What is an expression for a priest not wearing official attire?

Is there an English expression for a priest or monk not wearing his religious attire? (any Christian doctrine, or even more general).

Clarification: I'm trying to say that someone looks like an Orthodox priest who's not wearing vestments, not find a term/expression for priests who have, for any reason, no been wearing theirs.

I didn't include the Orthodox part in the original question since I was looking for a more universal expression, not a religious term, Orthodox or not.

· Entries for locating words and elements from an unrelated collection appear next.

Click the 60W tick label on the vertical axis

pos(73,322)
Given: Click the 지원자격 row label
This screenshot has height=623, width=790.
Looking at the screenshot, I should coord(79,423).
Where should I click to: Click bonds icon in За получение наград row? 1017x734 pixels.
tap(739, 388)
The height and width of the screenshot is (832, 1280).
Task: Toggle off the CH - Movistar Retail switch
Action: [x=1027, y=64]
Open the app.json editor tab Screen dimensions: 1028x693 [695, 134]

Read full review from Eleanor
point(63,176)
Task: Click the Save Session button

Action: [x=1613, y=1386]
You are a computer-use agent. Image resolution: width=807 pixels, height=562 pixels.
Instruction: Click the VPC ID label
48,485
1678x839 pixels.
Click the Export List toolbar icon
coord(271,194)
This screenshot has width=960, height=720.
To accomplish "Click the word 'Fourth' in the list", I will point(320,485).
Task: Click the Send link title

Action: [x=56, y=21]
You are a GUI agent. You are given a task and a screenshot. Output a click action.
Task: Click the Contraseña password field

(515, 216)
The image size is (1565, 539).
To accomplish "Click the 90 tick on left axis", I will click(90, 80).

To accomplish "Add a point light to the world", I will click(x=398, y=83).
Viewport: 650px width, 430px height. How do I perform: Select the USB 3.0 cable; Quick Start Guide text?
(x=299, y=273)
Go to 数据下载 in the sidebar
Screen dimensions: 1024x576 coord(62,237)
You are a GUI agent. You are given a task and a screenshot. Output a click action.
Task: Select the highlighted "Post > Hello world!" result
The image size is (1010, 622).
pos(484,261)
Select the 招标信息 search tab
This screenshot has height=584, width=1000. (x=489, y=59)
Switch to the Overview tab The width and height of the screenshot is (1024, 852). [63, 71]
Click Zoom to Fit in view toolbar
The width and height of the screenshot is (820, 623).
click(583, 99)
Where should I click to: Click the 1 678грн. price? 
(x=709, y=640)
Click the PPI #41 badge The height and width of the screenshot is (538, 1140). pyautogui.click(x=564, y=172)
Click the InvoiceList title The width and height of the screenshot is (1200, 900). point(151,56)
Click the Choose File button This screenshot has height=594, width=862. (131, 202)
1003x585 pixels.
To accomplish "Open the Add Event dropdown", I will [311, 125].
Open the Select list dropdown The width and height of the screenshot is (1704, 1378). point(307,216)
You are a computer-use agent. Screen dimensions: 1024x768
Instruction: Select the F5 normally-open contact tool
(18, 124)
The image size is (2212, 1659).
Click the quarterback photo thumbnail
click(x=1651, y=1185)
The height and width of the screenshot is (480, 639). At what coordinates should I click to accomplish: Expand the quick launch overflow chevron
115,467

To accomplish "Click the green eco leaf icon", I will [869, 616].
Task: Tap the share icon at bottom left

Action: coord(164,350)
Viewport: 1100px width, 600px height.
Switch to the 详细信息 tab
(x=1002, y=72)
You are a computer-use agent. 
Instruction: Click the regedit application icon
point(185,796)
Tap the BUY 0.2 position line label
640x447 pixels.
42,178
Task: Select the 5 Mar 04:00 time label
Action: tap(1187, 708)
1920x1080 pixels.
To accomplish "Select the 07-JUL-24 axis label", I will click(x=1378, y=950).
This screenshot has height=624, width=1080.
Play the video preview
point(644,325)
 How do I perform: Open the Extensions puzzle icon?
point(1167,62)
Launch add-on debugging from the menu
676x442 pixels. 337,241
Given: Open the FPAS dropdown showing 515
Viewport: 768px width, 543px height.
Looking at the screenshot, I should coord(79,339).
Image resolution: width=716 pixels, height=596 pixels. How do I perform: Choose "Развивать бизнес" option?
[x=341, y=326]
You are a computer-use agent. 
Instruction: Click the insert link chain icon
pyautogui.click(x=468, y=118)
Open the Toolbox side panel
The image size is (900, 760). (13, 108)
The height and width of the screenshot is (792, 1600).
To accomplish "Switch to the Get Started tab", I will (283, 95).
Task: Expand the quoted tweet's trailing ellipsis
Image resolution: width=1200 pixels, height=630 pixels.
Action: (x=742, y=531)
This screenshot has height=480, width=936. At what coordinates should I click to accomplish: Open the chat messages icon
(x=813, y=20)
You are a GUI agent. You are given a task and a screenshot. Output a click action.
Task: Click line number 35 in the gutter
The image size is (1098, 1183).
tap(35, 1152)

Aside from a hair-splitting distinction among some Catholics (see below), there is no official term, and you will find a variety of choices:

  • layman's clothes is probably the most obvious way to make a distinction between clothes worn by clerics and clothes worn by non-clerics.
  • More formally, one could refer to lay dress or lay costume, as a neat parallel to clerical dress or costume.
  • More generically, at least in American English, street clothes are the ordinary clothes people wear in public, as opposed to specialized garments such as sportswear or work uniforms.
  • You could borrow the term civilian clothes, in more casual usages; usually this term is used to contrast street clothes from a police or military uniform. The slang civvies may be suitable in some cases.
  • As Josh61 has indicated, police who do not wear a uniform are plainclothes officers, or work in plain clothes.
  • Rarer is conversation is mufti, already mentioned by bib. According to the Online Etymology Dictionary, this meaning is from 1816, of unknown origin, perhaps from mufti's costume of robes and slippers in stage plays, which was felt to resemble plain clothes.

In Catholicism, it depends on what you mean by religious attire. There are various various types of clerical dress for different purposes, and while the customary daily dress is the cassock, in many countries, at least among secular priests, the cassock has been replaced by the clerical suit.

This is not a newfangled development. The clerical suit was long preferred in Britain in order to distinguish Catholics from their cassock-clad Anglican cohorts, and in the U.S., it was adopted at one or the other Councils of Baltimore as a precaution amidst strong, sometimes violent anti-Catholicism in American society. But to some traditionalists, the cassock is the only acceptable public costume, and therefore the clerical suit is not "official" attire.


Perhaps you could say in mufti

Plain clothes worn by a person who wears a uniform for their job, such as a soldier or police officer: I was a flying officer in mufti

Oxford Dictionaries Online


Plainclothes :

  • dressed in ordinary clothes and not a uniform while on duty.

  • ordinary clothes, as distinguished from uniform, as worn by a police detective on duty

    • a plain-clothes policeman.
  • a plain clothes priest ( Joyce's Finnegans Wake: The Curse of Kabbalah)

Layman's attire or layman's clothes. From "Martin Luther: The Man and the Image," by Herbert David Rix: "he (Luther)...changed his identity by putting on a layman's attire for his evenings out." "John P. (a fellow Augustinian monk) ran off because he was guilty of shameful behavior that disgraced us all. The police found him in layman's clothes in a brothel."

A Google search easily finds many other examples of these expressions in literature.